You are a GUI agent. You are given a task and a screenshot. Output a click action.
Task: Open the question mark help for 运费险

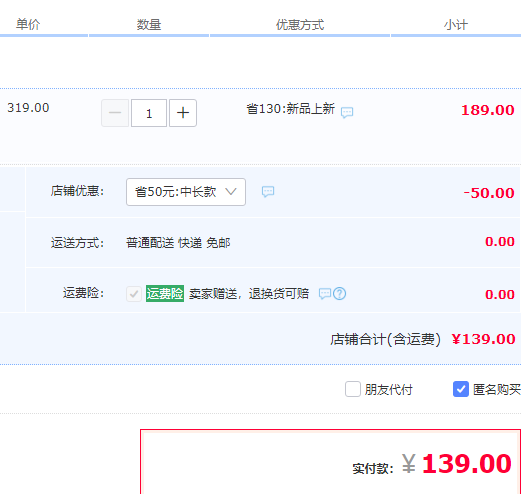click(x=339, y=294)
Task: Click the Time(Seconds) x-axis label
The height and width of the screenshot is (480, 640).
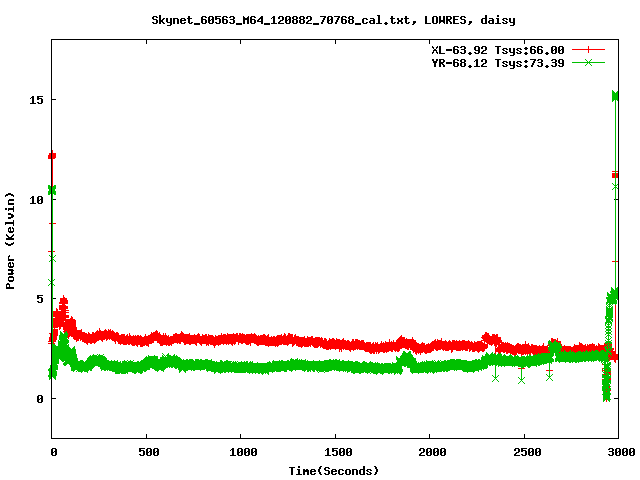Action: point(334,470)
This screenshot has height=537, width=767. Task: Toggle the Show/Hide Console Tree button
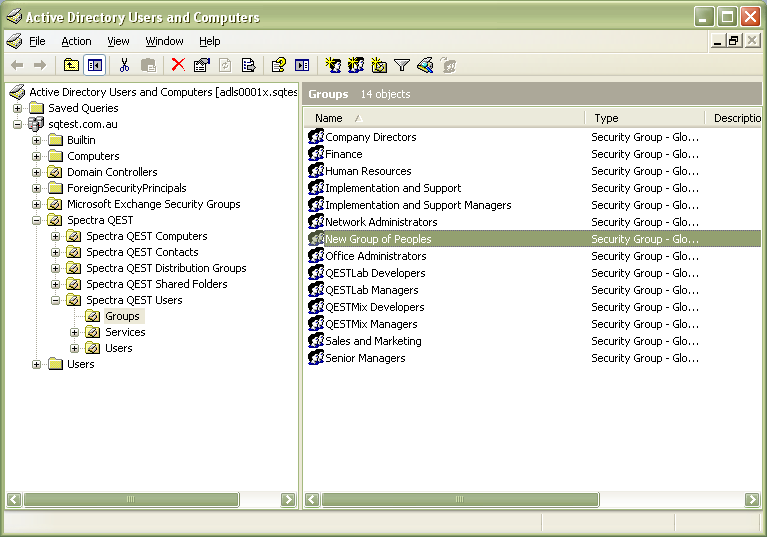(x=95, y=65)
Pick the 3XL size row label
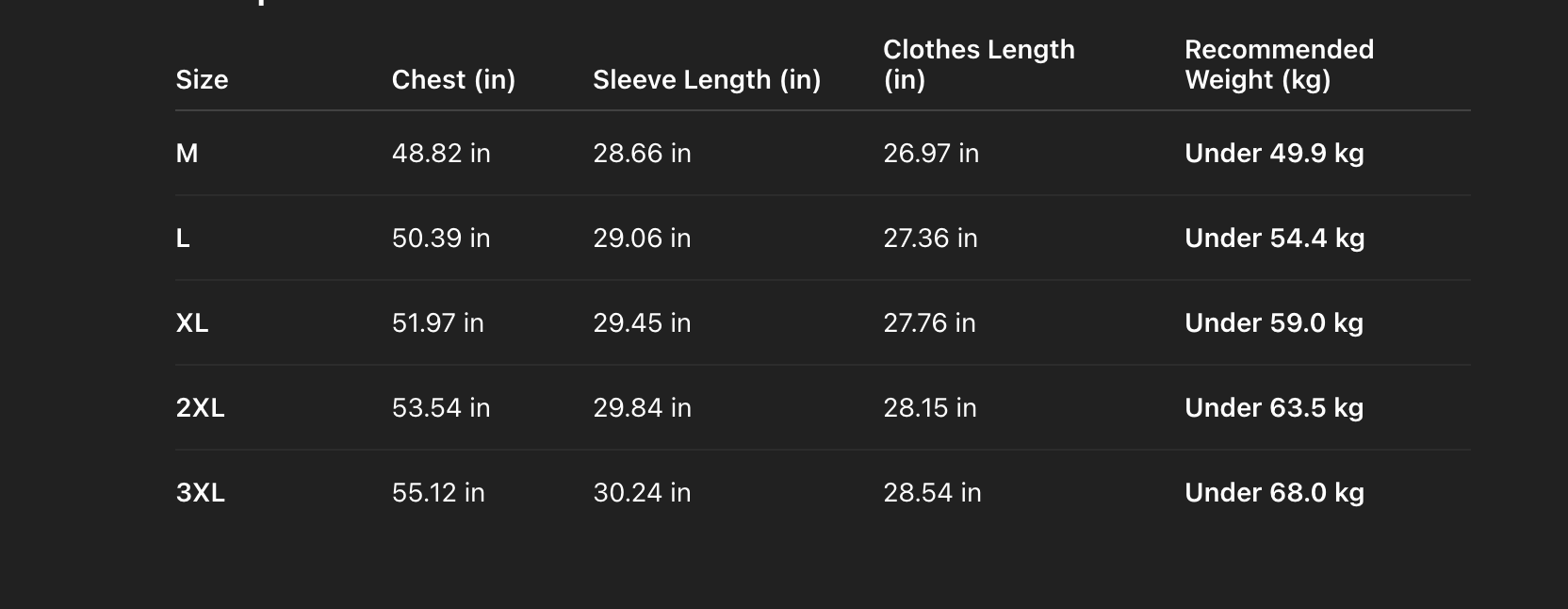1568x609 pixels. click(x=200, y=493)
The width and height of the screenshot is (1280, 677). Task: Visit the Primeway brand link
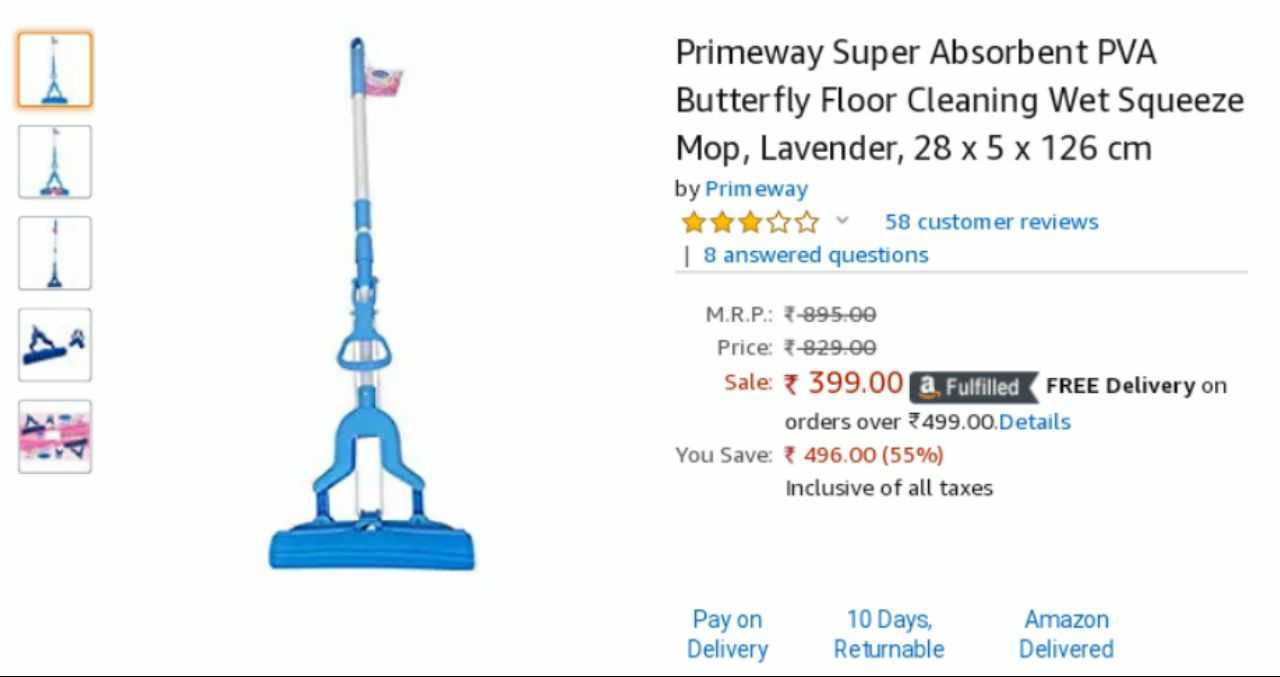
○ ○ ○ ○ ○
• STATED EXERCISE
Format every line of the listing above as a numbered list, skipping blank lines and omitting the pictures.

• SOLVED EXERCISE
1. You are a GUI agent. You are given a task and a screenshot. Output a click action.
2. Task: Open the question mark help for 运费险
3. click(x=339, y=294)
4. Task: Click the Time(Seconds) x-axis label
5. The height and width of the screenshot is (480, 640).
6. Action: point(334,470)
7. This screenshot has height=537, width=767. Task: Toggle the Show/Hide Console Tree button
8. (x=95, y=65)
9. Pick the 3XL size row label
10. 1568x609 pixels. click(x=200, y=493)
11. The width and height of the screenshot is (1280, 677). Task: Visit the Primeway brand link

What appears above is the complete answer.